▸ TEXTO SELECIONADO:
• • • • • • •

Loving – Quando até o amor é um problema racial
Um típico casal do interior se apaixonam, engravidam, ficam felizes, ele a pede em casamento, ela aceita, eles se casam e… o que tem de errado nisso? Estamos falando de um casal interracial que vive em uma cidade da Virgínia nos EUA em 1958, numa época que era proibido o entrosamento, quiçá um relacionamento afetivo entre “raças” diferentes. Absurda essa segregação explícita, não é mesmo? Ela existiu.
Esse longa me lembrou muito o filme francês também indicado e vencedor na categoria Melhor Filme Estrangeiro do Oscar de 2012 Amour de Michael Haneke. Não por contar uma história de amor e sim pela narrativa morna. Loving é um filme de drama dirigido pelo jovem Jeff Nichols e conta com um roteiro muito bem desenhado pelas atuações, a fotografia que explora muito os elementos da natureza, o desenho de som muito bem construído que compõe os sentimentos dos personagens e poucas falas.
Em 2011 a HBO produziu o documentário que conta essa mesma história The Loving Story e um dos fatores que mais me chamou atenção na direção de Nichols foi a sua fidelidade nos fatos, sejam pelas fotos, feições, roupas, lugares e cenas, a equipe foi muito feliz e estão de parabéns. Ao comparar a atuação de Negga e as cenas de Mildred Jeter na época, você fica de queixo caído porque ela conseguiu extrair não apenas os trejeitos e o modo de se expressar, é perceptível como conseguiu captar os sentimentos, a intimidade de Mildred, dessa forma você percebe o quanto ela merece essa indicação.

• • • • • • •

▸ O QUE FAZER:
A. Repita o trecho da resenha sobre o filme Loving entre "Esse longa me" e "e poucas falas.", inclusive.
B. Reescreva de forma mais breve o parágrafo da resenha sobre o filme Loving que começa com "Em 2011 a HBO produziu", mantendo seus fatos principais.

▸ Dados armazenados:
• • • • • • •

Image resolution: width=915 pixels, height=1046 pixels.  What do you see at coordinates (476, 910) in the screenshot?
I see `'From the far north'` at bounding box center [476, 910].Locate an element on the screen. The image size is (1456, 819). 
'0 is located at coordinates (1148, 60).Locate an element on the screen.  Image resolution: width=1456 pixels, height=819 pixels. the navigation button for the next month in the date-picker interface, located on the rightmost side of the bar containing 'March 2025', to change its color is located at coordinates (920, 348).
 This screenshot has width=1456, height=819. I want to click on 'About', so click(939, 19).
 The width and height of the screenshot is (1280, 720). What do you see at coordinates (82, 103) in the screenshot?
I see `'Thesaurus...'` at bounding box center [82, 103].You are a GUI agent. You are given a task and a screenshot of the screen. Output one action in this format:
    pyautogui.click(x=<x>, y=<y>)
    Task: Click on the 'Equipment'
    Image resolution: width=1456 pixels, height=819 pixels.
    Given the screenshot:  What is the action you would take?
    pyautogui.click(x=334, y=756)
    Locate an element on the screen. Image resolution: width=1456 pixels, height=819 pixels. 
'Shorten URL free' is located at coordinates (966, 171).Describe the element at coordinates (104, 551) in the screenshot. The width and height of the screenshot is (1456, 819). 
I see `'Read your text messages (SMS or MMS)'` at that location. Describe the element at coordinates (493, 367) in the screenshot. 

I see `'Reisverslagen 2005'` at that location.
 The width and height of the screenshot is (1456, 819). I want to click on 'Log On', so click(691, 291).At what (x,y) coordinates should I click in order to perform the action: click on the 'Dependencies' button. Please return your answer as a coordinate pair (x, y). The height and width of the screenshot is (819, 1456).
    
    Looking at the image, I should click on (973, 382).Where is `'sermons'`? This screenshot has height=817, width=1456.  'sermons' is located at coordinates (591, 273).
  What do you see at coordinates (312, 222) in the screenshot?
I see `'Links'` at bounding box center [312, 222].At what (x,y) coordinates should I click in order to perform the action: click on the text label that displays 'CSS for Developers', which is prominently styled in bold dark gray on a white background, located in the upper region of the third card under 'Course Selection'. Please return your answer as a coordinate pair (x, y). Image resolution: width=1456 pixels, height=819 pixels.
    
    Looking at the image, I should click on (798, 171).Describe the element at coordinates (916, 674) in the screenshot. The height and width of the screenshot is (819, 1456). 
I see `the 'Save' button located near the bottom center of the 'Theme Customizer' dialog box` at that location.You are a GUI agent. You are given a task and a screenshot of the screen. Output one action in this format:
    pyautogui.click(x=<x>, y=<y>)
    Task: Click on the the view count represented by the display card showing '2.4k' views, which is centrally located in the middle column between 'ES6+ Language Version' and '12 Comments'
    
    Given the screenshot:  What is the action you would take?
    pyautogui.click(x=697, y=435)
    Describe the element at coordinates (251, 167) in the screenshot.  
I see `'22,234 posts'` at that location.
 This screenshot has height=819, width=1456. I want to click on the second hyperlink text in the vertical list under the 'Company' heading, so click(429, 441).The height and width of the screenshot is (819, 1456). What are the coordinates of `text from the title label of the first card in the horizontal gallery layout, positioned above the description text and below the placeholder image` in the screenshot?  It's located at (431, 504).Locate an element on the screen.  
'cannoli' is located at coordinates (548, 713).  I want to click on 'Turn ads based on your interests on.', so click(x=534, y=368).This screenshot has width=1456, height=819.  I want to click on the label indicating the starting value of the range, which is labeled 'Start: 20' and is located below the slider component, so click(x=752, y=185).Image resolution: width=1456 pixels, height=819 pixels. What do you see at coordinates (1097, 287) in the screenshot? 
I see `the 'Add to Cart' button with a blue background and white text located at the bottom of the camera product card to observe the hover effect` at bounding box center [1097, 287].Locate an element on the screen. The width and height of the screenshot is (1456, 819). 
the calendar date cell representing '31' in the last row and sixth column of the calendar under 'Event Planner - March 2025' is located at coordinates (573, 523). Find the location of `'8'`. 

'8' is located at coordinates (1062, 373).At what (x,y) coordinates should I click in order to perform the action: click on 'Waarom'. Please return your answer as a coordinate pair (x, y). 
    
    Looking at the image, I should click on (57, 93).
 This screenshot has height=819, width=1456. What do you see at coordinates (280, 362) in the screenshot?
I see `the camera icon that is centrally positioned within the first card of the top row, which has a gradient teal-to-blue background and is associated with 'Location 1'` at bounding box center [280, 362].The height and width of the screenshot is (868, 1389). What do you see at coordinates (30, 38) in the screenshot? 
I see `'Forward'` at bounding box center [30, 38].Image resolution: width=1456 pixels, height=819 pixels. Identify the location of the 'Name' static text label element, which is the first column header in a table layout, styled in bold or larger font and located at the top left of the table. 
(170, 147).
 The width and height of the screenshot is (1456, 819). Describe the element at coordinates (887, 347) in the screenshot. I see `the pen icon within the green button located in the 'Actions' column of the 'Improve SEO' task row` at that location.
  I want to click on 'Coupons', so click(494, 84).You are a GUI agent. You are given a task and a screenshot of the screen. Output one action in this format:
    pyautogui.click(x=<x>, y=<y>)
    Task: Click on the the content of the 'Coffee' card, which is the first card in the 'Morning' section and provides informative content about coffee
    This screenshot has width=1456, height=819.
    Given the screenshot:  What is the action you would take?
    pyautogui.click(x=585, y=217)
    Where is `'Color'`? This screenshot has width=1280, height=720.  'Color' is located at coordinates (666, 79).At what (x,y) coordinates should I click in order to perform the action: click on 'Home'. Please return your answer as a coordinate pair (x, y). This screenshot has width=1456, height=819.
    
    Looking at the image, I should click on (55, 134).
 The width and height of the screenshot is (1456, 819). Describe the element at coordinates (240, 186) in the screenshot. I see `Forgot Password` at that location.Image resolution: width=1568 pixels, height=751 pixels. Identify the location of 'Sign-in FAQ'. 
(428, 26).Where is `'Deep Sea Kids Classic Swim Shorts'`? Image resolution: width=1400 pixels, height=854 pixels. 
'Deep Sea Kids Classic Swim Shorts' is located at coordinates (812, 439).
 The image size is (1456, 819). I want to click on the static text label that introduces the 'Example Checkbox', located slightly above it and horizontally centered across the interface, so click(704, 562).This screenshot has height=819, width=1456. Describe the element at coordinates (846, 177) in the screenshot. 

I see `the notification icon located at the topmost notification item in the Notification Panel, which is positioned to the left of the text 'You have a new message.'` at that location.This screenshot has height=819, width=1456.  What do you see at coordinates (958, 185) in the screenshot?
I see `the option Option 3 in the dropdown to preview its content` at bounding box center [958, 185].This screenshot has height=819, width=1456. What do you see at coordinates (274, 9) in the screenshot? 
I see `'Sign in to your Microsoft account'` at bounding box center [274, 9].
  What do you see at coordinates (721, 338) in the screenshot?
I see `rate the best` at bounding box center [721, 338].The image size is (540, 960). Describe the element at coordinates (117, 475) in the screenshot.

• • • • • • •

▸ RESPOSTAS CORRETAS:
A.
Esse longa me lembrou muito o filme francês também indicado e vencedor na categoria Melhor Filme Estrangeiro do Oscar de 2012 Amour de Michael Haneke. Não por contar uma história de amor e sim pela narrativa morna. Loving é um filme de drama dirigido pelo jovem Jeff Nichols e conta com um roteiro muito bem desenhado pelas atuações, a fotografia que explora muito os elementos da natureza, o desenho de som muito bem construído que compõe os sentimentos dos personagens e poucas falas.

B. Em 2011, a HBO produziu o documentário The Loving Story, que conta a mesma história. A direção de Nichols é fiel aos fatos nas fotos, feições, roupas, lugares e cenas. Comparada às cenas de Mildred Jeter na época, a atuação de Negga capta não só os trejeitos e o modo de se expressar, mas também os sentimentos e a intimidade de Mildred, o que mostra que ela merece a indicação.